In Uncle Willie’s case, epilepsy made itself known when he had his first seizure at the age of two: a dramatic Sunday lunchtime, that, with nobody really knowing what to make of the poor dear creature who had been fine one minute – resting quietly on the mat – and then rigid and out of it the next. By the time he was rushed to meet the vet at the surgery, Willie was fully conscious again and it seemed obvious what he’d experienced. Over the next few years Willie’s fits came with increasing frequency, following the characteristic pattern of initial faraway look – eyes open, senses shut – and then the rigidity, the shaking. They were never dramatic or distressing to witness and they could be astonishingly brief: moments of contact with the angels in a world quite wild to the rest of us. Eventually the vet said it was time to medicate and, though the first dose of phenobarbital seemed worryingly strong, after the second he was back to his old self and he went on to take it thereafter without its diminishing his fun one jot. To this day he remains the only Dickens Dog to have died without euthanasia, dropping dead of a heart attack aged thirteen, just before he tackled his dinner.

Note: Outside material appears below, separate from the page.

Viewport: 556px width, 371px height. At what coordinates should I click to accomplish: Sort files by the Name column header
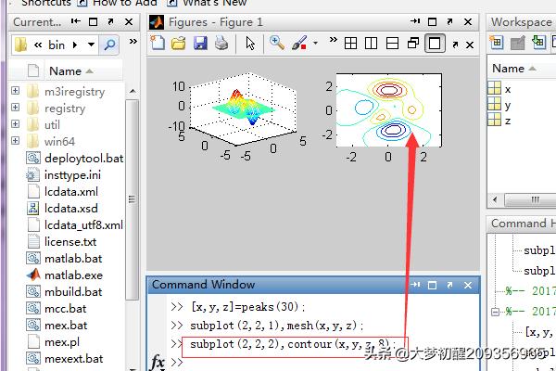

Uncle NuNu’s case is rather different. He had a couple of petit mal experiences over the years – standing still, eyes fixed: absence seizures, as they are often now called. Sometimes it’s really hard to get his attention; he’s not deaf, and he’s not disobedient; it’s just that he’s away with the fairies, lift-music playing soothingly inside his head. Then he starts gulping madly, as if he’s feeling sick – a classic symptom Uncle Willie shared. This distresses him to such an extent that nothing can calm him and he simply must go into the garden; once there, though, he simply looks around for grass and has never, ever even tried to be sick. More than anything he needs calming and reassurance, which we all try to give him. He’s been on the pills for several months now and the gulping and sickness episodes have become very few and far between, though occasionally you can tell Newman feels agitated and can’t work out why. He’s had all the tests and the vet is happy for his symptoms to be controlled by medication.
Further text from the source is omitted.